The Gemini Protocol: What’s It All About?

The Gemini Protocol - the web, without the noise?
26 July 2022

It is a feature of systems that they grow and mutate, creating elements far beyond the imaginations – and certainly beyond the intentions – of those who originated them. If you explained to the Wright brothers the catastrophic environmental effect of vast networks of international air travel, they would probably be appalled. If you told Richard and Maurice McDonald of the original McDonalds restaurant that an empire in their name would reach every corner of the Earth, and cut down unfathomable areas of trees in the rainforest to raise the beef to feed that empire, they would probably turn pale and weep. And while some of the original creators of the internet are still with us, the idea that the net today is what they had in mind seems unfathomable.

Gemini is a project, mostly created by extremely tech-savvy people, to get back to the basics of the web, before it exploded into Wikipedia, cat memes, influencers, and porno.

To do that, the Gemini Protocol has been designed within the Internet Protocol Suite (commonly known by the acronym TCP/IP). At its heart, it’s a simple request-response protocol in the client-server model. And what it does is allow the user on one computer to read documents on another computer, just in the way the web as we know it does. In a sense, that makes the Gemini Protocol almost analogous to HTTP, but it’s altogether more stripped-back and simplistic than that.

 

Gemini, Son of Gopher

It’s often characterized as being Gemini, son of Gopher – Gopher being an even simpler protocol for doing much the same thing, which in the early days of the worldwide web was a potential rival to HTTP, but eventually fell out of favor as the HTTP model grew in complexity and popularity, offering more and more connected content and, in a sense, began to gatekeep its connections by virtue of its protocols.

But it’s important to understand that Gopher, Gemini, and the HTTP protocol of the modern, sprawling internet are three entirely separate things, and that there’s – at least technically – room for them all to co-exist in a modern, cohesive vision of people accessing remote content.

Gemini is not, as it’s often been called, Gopher 2.0. If anything, it’s Gopher 1.5 – an advancement on the original, but deliberately being kept simple, while modernizing the way the original worked, such as by allowing encryption and non-ASCII characters. The original creator of Gemini, the as-yet-enigmatic “Solderpunk,” has described Gemini as “the modern web, stripped right back, or Gopher, souped-up and modernized just a little.”

While there has been significant criticism of Gemini, “Geminispace” – the worldwide web, but in an alternative dimension, built on the Gemini protocol, rather than HTTP – and the “Gemtext” markup language for building sites as being a space and a protocol mostly for a cabal of sneaky geeks who don’t want to show the world what they’re up to, it would be a mistake to write Gemini off as just a pet project for the technologically adept – at least while it’s growing.

A Growing Phenomenon

And it is growing. In the space of a year, take-up of modules in Geminispace has trebled, with more and more people setting up what it feels inevitable to call “websites” in the space, rather than in the now more traditional HTTP-based web.

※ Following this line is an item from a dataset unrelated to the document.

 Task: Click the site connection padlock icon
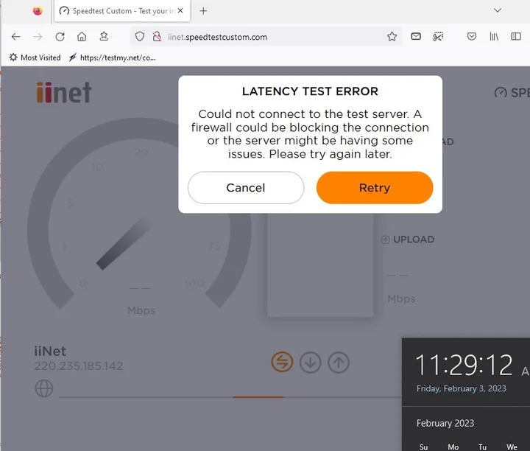(x=156, y=37)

It’s true that Gemini-users don’t do themselves any favors in terms of not being seen as a cabal of sneaky geeks. The protocol is deliberately difficult to extend – more or less expressly to stop it growing wild like the web with which we’re all familiar. The notion that the whole thing is the creation of a user with an enigmatic handle rather than a name has cultish connotations, and there’s a permanent whiff of persecution and paranoia about most of the material put out by those who were early adopters in the Geminispace.

But its growth remains a fact, and more and more software makers are developing programs that can be used within the Geminispace to help it grow and build – but always in a considered way.

A New Market?

So what should the tech industry make of Gemini?

The short answer is “money.” There are people willing to pay for software to service their stripped-back version of the internet as we know it. That’s a market, and where there’s a market, it would be churlish and foolish of the tech industry to abstain from servicing that market and making money.

Yes, the Geminispace feels like an uncertain environment in which to thrive for businesses used to the rapid, rampant expansion and connectivity of the internet as we know it. And yes, absolutely, the most vocal Gemini converts have an unfortunate tendency towards sounding like wide-eyed zealots. But – at least for the moment – it’s probably best to think of the Gemini Protocol and its users as akin to the Internet Amish, where it’s not modern technology that they disdain, but modern overstimulation, noise, and rampant connectivity.

The Gemini Protocol allows for the essential stripped-back functions of Web 1.5 (Basic, but modern), without all the randomness and noise that comes with the modern HTTP-based internet. Each voice that’s on it is comparatively raised, because the background noise of other voices is as yet, by design, a murmur, rather than a colossal worldwide roar. It’s unlikely to conquer the world, but it’s also relatively unlikely to threaten it, either. Solderpunk has said that both the original Gopher, the modern internet, and the Geminispace should be able to co-exist quite peacefully alongside one another.

There’s currently little reason to disbelieve them, and that being so, the Geminispace could be a lucrative market for the tech industry to service.